March 22, 2016 | Issue Brief on Religious Liberty
On March 23, the U.S. Supreme Court will hear oral arguments from the Little Sisters of the Poor in their challenge to the Obamacare “contraception mandate,” which threatens the sisters with crushing government fines unless—in direct violation of their religious beliefs—they facilitate coverage of abortion-inducing drugs and devices, contraception, and sterilization in their employer-provided health plan.
Dozens of religious nonprofits are challenging the Obamacare mandate, including charities, colleges and universities, religious high schools, missionary groups, and religious orders such as the Little Sisters of the Poor—an organization run by Catholic religious sisters dedicated to caring for the elderly poor. If religious nonprofit organizations fail to comply with the mandate, they face fines of up to $100 per affected employee per day. For the Little Sisters, that could mean up to $70 million a year in federal fines, a devastating burden for a religious order with a long tradition of begging for food and donations to offset the costs of caring for the elderly poor.
The mandate makes a serious assault on the fundamental freedom of individuals and organizations who form the backbone of civil society: those who care for the sick, feed the hungry, educate the next generation, and provide shelter and counseling for the most vulnerable Americans. The government should not be permitted to coerce religious ministries like the Little Sisters of the Poor under threat of devastating fines. The Supreme Court should rule against the Obama Administration and protect the religious freedom of the Little Sisters and other challengers.

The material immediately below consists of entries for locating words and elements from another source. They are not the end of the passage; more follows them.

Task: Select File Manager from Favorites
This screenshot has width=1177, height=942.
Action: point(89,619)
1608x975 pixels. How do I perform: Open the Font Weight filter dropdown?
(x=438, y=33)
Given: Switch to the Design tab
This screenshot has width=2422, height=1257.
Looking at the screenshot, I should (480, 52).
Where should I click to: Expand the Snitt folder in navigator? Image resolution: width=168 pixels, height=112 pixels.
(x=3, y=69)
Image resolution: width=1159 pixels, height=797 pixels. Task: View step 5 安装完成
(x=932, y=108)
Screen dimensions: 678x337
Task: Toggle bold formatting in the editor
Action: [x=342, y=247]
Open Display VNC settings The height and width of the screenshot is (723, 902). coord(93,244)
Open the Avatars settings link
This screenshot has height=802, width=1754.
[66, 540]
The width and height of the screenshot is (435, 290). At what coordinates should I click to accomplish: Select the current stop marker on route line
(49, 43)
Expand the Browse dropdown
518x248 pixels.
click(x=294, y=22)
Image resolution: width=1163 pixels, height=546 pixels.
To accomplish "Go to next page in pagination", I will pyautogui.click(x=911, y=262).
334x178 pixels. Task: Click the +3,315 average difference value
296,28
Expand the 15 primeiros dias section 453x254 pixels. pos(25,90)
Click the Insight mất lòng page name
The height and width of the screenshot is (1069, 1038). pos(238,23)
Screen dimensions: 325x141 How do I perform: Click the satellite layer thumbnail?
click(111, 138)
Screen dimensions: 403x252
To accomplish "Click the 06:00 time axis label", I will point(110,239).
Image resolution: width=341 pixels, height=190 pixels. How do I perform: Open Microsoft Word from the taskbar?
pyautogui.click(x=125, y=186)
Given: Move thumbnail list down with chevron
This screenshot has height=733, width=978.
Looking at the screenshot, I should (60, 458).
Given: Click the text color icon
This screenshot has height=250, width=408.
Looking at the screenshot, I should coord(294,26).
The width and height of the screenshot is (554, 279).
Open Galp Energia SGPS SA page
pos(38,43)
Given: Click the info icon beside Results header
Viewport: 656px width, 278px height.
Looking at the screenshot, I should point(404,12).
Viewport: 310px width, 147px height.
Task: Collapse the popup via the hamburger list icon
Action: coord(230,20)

The Department of Health and Human Services (HHS) has used the health care law to require employers to cover, among other things, “the full range of Food and Drug Administration-approved contraceptive methods, sterilization procedures, and patient education and counseling for women of reproductive age.”
That list includes not only hormonal birth control and sterilization, but also “emergency contraceptives” like Plan B and ella, as well as intrauterine devices, which can sometimes prevent implantation of a living human embryo—effectively causing a very early abortion. The Little Sisters of the Poor, like many religious organizations that believe life begins at conception, do not wish to be involved in providing coverage that includes life-ending drugs and devices and contraceptive methods.
Only houses of worship and their “integrated auxiliaries” (like a church-run soup kitchen) are formally exempt from the mandate. For other clearly religious entities, like the Little Sisters of the Poor, the Obama Administration offers an alternative enforcement mechanism, which it concocted after nearly a dozen regulatory updates and hundreds of lawsuits over the rule.
Under the new rule, a religious nonprofit must either submit a “self-certification” form directly to its health insurer or third-party administrator (in the case of a self-insured plan) or send a notice letter directly to HHS with details and contact information about the organization’s insurer or administrator. The former situation obliges the insurer or third-party administrator to provide coverage for the objectionable drugs, devices, and services. In the latter situation, the government directs the insurer or third-party administrator to provide such coverage. In either case, the result is the same: After the nonprofit submits the form or letter, the employees enrolled in the health plan receive coverage that includes abortion-inducing drugs and devices, contraception, and sterilization at no cost to the insured.
Religious nonprofits challenging the mandate say that their participation in this scheme “authorizes, obligates, and incentivizes” their insurers to provide objectionable coverage and that this participation violates their sincerely held religious beliefs. Indeed, in the case of a self-insured plan, submitting the self-certification form to the plan administrator would be effectively consenting to changing the terms of the contract to provide coverage, which the plan administrator is required to follow. Legal scholars have equated the scheme to a “permission slip” signed by religious institutions for insurers or administrators to provide abortion-inducing drugs and contraception.
Even the government admits in the last two pages of its brief that under the law it cannot take over the religious nonprofit’s health plans in this way unless the government receives identifying information about the organization’s insurer or administrator. This is not a matter of simply opting out of the mandate. The government is forcing the Little Sisters and others, under threat of heavy fines, to furnish information that will trigger the inclusion of objectionable drugs and devices in their health plan in violation of their deeply held beliefs.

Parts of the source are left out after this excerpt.